All chlorine types become HOCl and OCl-. Beyond that, the differences in chlorine chemistry are byproducts left behind and each chlorine type's temporary pH impact.
Types of pool chlorine
We are not listing all sanitizers–such as chlorine alternatives–in this article. We have another article about these alternatives. We are also not talking about secondary disinfection systems because they do not provide a residual sanitizer. Let's stay focused on different chlorine types.

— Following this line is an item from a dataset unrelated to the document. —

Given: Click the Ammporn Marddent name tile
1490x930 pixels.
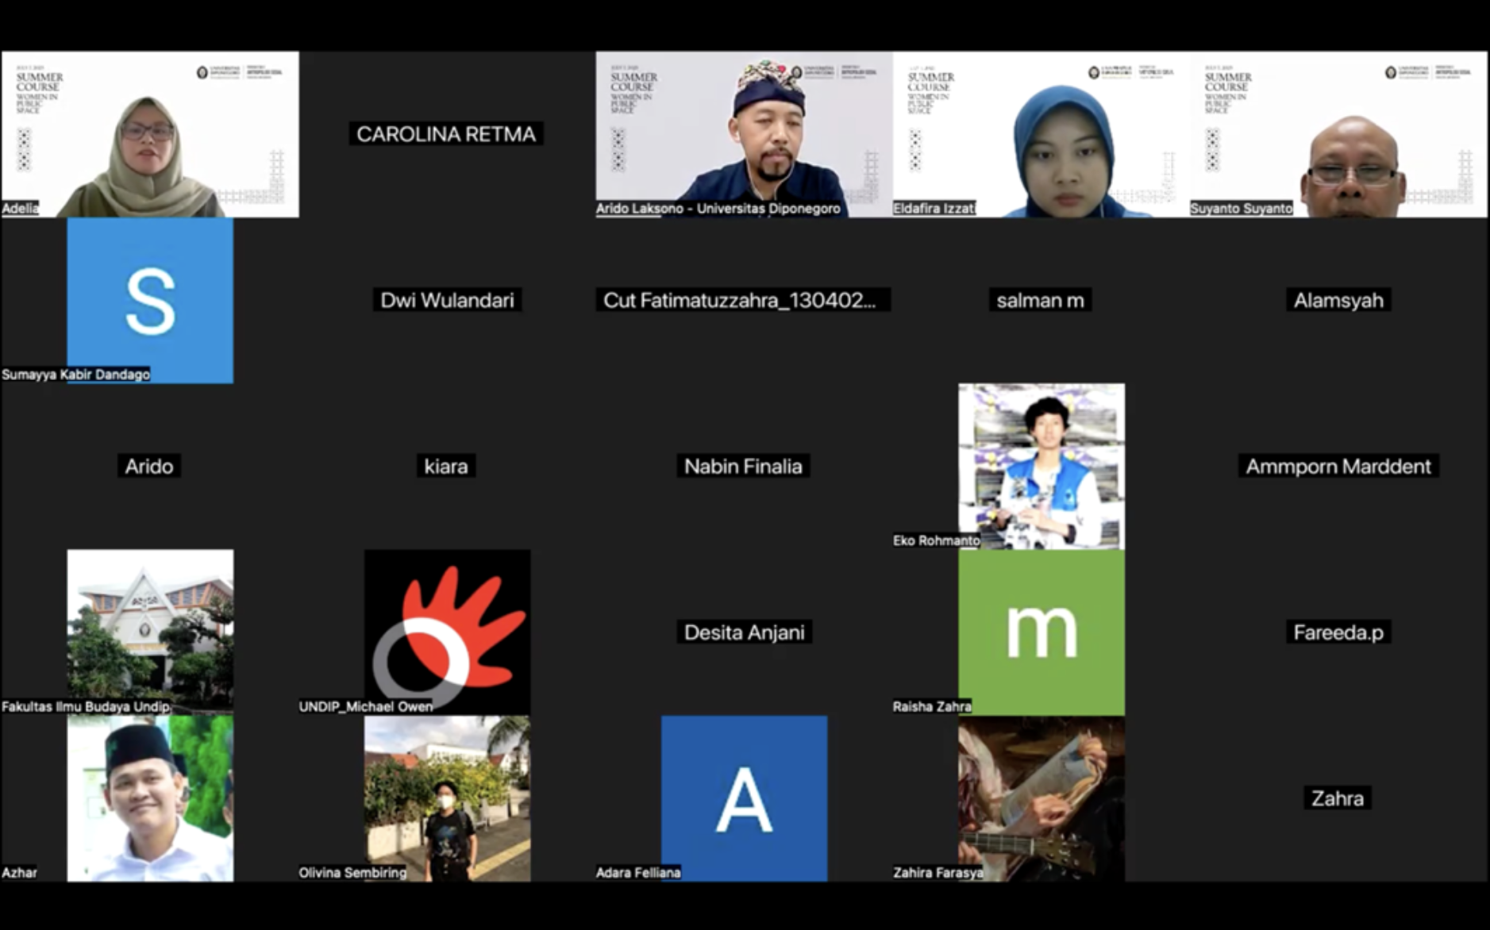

- ⚠︎ Different chlorine types are volatile and hazardous if mixed together. Two types of chlorine together can spontaneously combust or even explode. NEVER store, handle, or mix different chlorines together.
- ⚠︎ Never mix any type of chlorine with acid directly. The fumes are toxic and the reaction can be flammable.
- Elemental chlorine is a halogen gas (Cl2). It is extremely strong and effective, but because of safety hazards, it is outlawed in most places. We mention it here for informational reasons, but it is not a common solution anymore.
- There are two categories of chlorine we will cover: non-stabilized and stabilized. The difference is cyanuric acid is blended into stabilized chlorine.
For more detailed chemistry info, we hyperlink to some of our online sources. Our primary resource for this chlorine information is the IPSSA Basic Training Manual, Chapters 5 and 6.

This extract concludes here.